More of the same but better

Another day at the Farm (hooray for Little Friday!). Things are running as usual and I'm looking forward to leaving the Farm for some fresh air and a new lunch spot. Today I am trying out another sub/hoagie shop. Yes, another one (it basically came down to their vegetarian options), but this is no ordinary hoagie shop--it's Taylor Gourmet. There's been a lot of buzz about this relatively new Italian-style, build-your-own gourmet hoagie shop; you may have even seen the President and House Speaker Boehner fisting one of these super subs in recent press.

The lines have been out the door at the 19th and M location since it opened its doors several weeks ago. Carefully selected artisanal cured meats? Check. Fine aged cheeses? Check. House roasted meats? Check. Not-your-standard-boring-vegetarian options? Check.

I'm on my way to join the corral and find out what the buzz is all about...

Tried Taylor Gourmet? Let me know what you think!

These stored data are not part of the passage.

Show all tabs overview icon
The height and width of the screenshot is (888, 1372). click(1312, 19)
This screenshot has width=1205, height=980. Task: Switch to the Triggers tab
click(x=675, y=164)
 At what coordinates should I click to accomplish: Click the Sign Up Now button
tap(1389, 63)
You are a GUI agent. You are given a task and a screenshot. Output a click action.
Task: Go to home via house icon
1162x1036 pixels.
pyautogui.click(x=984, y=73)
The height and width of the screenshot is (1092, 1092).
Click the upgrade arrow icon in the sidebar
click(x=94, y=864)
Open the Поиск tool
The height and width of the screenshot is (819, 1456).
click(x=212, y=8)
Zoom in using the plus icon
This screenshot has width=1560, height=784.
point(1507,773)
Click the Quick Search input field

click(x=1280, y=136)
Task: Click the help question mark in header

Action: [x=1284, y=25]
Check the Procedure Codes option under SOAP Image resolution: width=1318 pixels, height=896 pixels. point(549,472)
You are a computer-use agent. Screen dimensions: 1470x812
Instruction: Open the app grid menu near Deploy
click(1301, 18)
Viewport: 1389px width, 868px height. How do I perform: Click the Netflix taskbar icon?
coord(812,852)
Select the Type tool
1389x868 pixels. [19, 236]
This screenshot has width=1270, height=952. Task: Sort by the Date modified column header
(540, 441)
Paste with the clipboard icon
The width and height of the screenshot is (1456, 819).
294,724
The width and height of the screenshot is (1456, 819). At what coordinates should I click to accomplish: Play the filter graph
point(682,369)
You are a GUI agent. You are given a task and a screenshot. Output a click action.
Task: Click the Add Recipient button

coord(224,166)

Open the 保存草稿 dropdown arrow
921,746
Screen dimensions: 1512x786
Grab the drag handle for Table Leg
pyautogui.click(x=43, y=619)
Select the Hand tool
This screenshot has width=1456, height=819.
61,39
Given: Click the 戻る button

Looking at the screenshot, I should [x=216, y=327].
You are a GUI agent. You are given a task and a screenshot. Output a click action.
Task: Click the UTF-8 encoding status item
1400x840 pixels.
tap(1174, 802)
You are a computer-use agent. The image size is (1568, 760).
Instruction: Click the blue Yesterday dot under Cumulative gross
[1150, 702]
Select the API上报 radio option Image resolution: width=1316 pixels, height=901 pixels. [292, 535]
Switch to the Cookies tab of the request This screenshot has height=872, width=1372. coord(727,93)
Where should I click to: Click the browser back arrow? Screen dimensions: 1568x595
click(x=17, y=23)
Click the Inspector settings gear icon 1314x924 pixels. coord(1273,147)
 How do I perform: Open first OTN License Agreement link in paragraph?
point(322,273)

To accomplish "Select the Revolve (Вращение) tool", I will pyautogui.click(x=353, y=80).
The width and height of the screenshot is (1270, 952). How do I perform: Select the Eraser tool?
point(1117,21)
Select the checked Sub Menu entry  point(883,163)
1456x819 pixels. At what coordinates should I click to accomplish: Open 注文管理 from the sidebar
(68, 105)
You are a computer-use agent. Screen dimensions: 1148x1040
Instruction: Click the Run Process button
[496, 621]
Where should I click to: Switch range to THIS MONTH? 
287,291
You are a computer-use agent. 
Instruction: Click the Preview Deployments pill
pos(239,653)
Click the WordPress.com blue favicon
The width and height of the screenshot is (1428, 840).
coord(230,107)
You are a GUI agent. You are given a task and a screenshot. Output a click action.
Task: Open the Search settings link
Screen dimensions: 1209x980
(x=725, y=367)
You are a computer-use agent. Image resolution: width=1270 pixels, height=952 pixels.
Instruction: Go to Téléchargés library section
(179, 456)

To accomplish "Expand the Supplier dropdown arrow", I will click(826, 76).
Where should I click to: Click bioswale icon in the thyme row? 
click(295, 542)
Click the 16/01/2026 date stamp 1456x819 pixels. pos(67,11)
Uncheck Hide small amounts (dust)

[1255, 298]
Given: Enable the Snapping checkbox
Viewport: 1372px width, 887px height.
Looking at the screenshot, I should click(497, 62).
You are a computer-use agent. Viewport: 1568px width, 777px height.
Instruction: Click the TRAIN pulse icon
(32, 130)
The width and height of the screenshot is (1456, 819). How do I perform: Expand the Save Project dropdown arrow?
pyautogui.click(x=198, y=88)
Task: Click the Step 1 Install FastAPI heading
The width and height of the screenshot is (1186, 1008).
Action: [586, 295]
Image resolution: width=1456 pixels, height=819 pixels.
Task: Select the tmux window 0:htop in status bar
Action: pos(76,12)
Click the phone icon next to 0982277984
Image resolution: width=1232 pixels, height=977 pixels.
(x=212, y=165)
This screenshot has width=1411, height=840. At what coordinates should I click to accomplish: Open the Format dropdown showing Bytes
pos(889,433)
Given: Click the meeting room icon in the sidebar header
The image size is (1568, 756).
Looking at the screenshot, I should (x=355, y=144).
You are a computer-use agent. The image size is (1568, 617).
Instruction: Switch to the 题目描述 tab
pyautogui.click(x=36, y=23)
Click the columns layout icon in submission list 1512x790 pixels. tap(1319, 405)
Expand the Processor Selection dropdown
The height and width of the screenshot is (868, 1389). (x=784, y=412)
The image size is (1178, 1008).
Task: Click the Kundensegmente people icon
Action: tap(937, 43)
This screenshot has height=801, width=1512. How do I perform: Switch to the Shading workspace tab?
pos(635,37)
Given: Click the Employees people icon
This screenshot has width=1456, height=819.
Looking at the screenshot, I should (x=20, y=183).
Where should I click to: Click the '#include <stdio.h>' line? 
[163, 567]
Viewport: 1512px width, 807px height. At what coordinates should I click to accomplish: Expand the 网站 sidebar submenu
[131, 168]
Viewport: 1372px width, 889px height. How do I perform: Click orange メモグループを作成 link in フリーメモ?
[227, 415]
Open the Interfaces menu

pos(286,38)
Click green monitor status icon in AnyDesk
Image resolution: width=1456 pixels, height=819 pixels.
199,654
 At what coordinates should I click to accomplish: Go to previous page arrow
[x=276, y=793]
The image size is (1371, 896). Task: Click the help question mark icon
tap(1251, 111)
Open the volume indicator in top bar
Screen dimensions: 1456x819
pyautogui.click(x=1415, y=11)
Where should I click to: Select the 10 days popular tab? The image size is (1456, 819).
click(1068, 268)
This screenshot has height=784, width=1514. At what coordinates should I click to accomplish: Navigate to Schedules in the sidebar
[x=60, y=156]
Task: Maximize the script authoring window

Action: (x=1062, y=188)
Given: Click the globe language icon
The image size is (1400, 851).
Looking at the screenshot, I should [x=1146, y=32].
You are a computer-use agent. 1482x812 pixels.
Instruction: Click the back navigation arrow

Wednesday, September 12, 2012

Lunch: New Orleans Po Boy Shop

Trying out a new place around the corner from the Cube Farm. It may be close to the Farm but it takes me far enough: New Orleans (figuratively speaking). It's a perfect day to sit outside, watch people go about their lives, sip on some cold ice tea, and chomp on an authentic po boy. (First photo courtesy of

Hello World!

Hello World! Today is the first day of this blog. I wanted to create this blog to remind myself (and hopefully others) that there's life outside of work (aka the Cube Farm). There's so much to learn, cherish, do, see, explore, create, and EAT. Don't expect anything too deep or profound--or a theme or consistency on this blog; this is just a place for me to rant, really! Now, time to leave the confines of these walls and go have lunch! Yum, I love eating!